Fusionner les communes de manière ciblée

Le gouvernement bernois estime qu’une réduction du nombre de communes serait bénéfique pour le canton.

Le canton de Berne compte actuellement 347 communes: un nombre trop élevé selon le Conseil exécutif. Photo:Archives

Le Conseil-exécutif est d’avis que réduire à 100 ou 150 le nombre de communes bernoises aurait de sérieux avantages, surtout en ce qui concerne leur pouvoir d’action et la gestion de leur développement territorial. Le Conseil-exécutif compte donc à l’avenir piloter les fusions de communes de façon plus ciblée. Le rapport sur la question est en consultation jusqu’au 25 mai 2018.

Une intervention transmise en mars 2015 au gouvernement cantonal demandait à celui-ci d’étudier à quoi ressemblerait le canton de Berne s’il devait compter moins de 50 communes. L’exécutif a rendu son rapport, qui est mis en consultation jusqu’au 25 mai 2018.

50 communes, un nombre irréaliste
Le rapport arrive à la conclusion qu’il est irréaliste de vouloir ramener de 347 actuellement à 50 le nombre de communes bernoises. Le processus impliquerait des coûts de transformation très élevés et une nouvelle répartition des tâches entre le canton et les communes. Un canton comptant entre 100 et 150 communes présenterait en revanche des avantages certains, notamment pour la population : cela améliorerait le pouvoir d’action et la capacité à fournir des services publics, le pilotage du développement territorial, l’attrait des sites et l’autonomie financière des communes.

Pilotage plus ciblé des fusions
Le gouvernement bernois entend agir en ayant une vision globale des fusions. Il propose pour cela un «plan directeur des fusions» comportant des «unités spatiales homogènes». Définies en fonction de critères économiques, territoriaux et sociaux, les «unités spatiales homogènes» font office de périmètres stratégiques. Deux options de mise en œuvre sont mises en discussion.
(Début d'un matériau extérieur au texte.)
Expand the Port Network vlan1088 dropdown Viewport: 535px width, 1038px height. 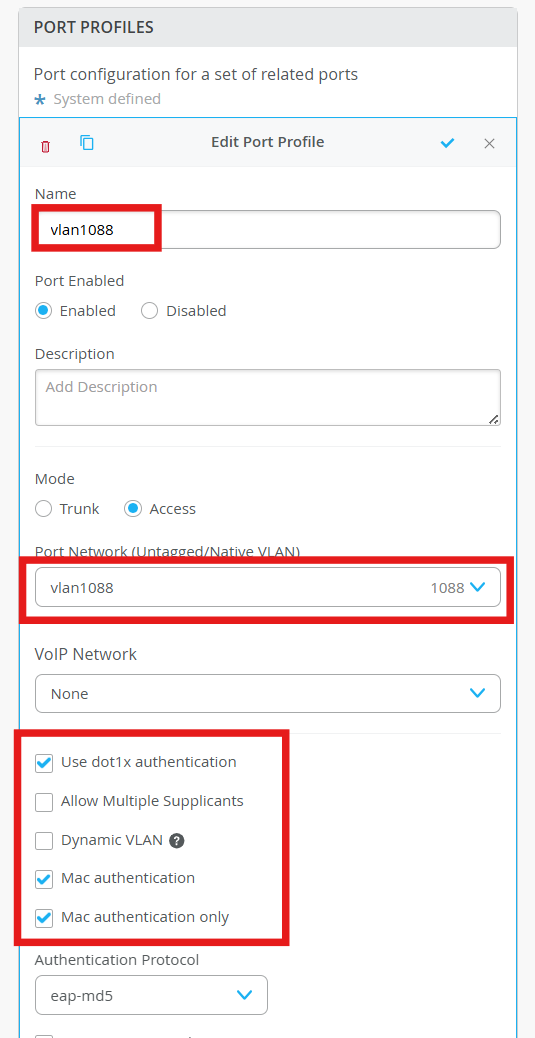coord(268,587)
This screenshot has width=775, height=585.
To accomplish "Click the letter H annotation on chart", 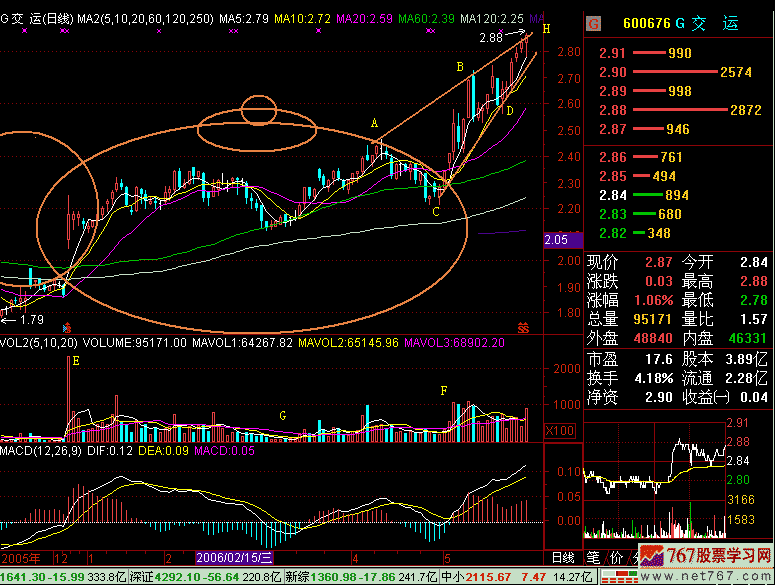I will pyautogui.click(x=546, y=28).
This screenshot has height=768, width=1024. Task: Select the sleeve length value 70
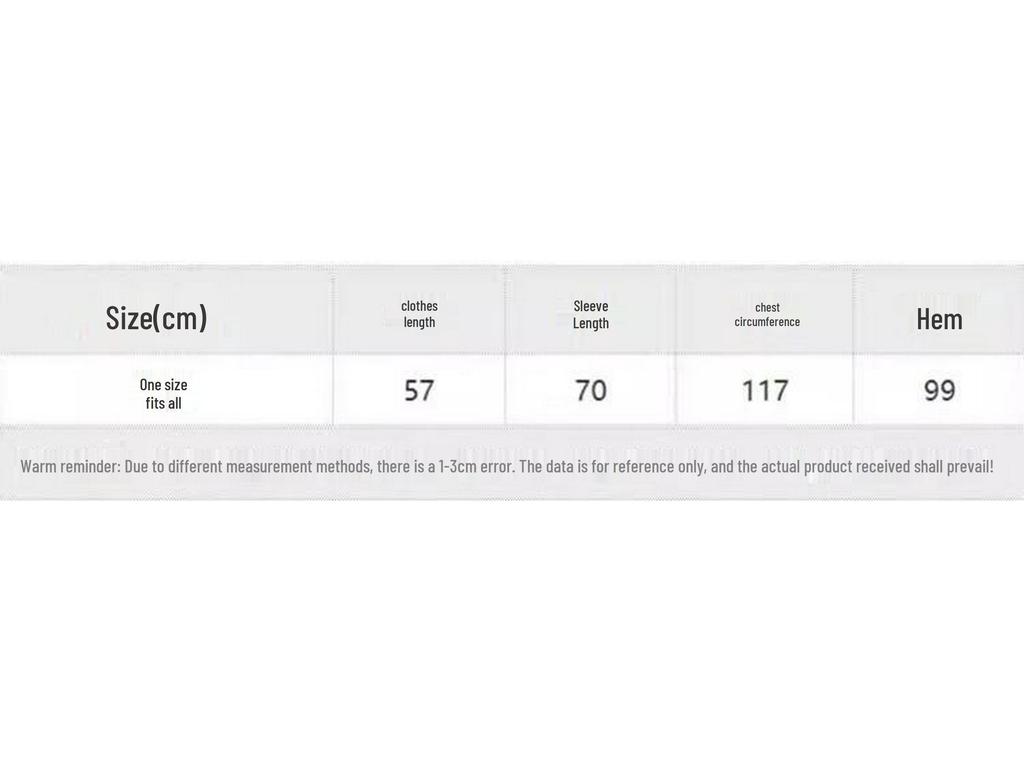click(591, 390)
Première option : développer le dispositif cantonal d’encouragement des fusions, étant entendu que les communes resteraient libres de leur choix. Les ressources financières et humaines seraient cependant allouées de manière à privilégier les fusions stratégiques, surtout le regroupement de très petites communes autour d’une commune-centre. Par ailleurs, le canton exercerait une influence plus active et recourrait systématiquement aux instruments de mise en œuvre et aux moyens de coercition existants.
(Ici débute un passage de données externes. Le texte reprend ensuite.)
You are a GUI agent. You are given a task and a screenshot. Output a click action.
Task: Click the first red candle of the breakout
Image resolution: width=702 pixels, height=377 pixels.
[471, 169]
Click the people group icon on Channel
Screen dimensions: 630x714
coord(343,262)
Seconde option : procéder à un changement de stratégie fondamental. Le canton édicterait des dispositions contraignantes visant à appliquer rapidement le modèle de 150 communes, qu’il assortirait d’un délai. Le principe du libre choix serait abandonné. Si l’objectif n’est pas réalisé dans le délai imparti, le canton pourrait ordonner des fusions dans les périmètres stratégiques définis, mais cela obligerait à modifier les bases constitutionnelles.

La procédure de la consultation durera jusqu'au 25 mai 2018.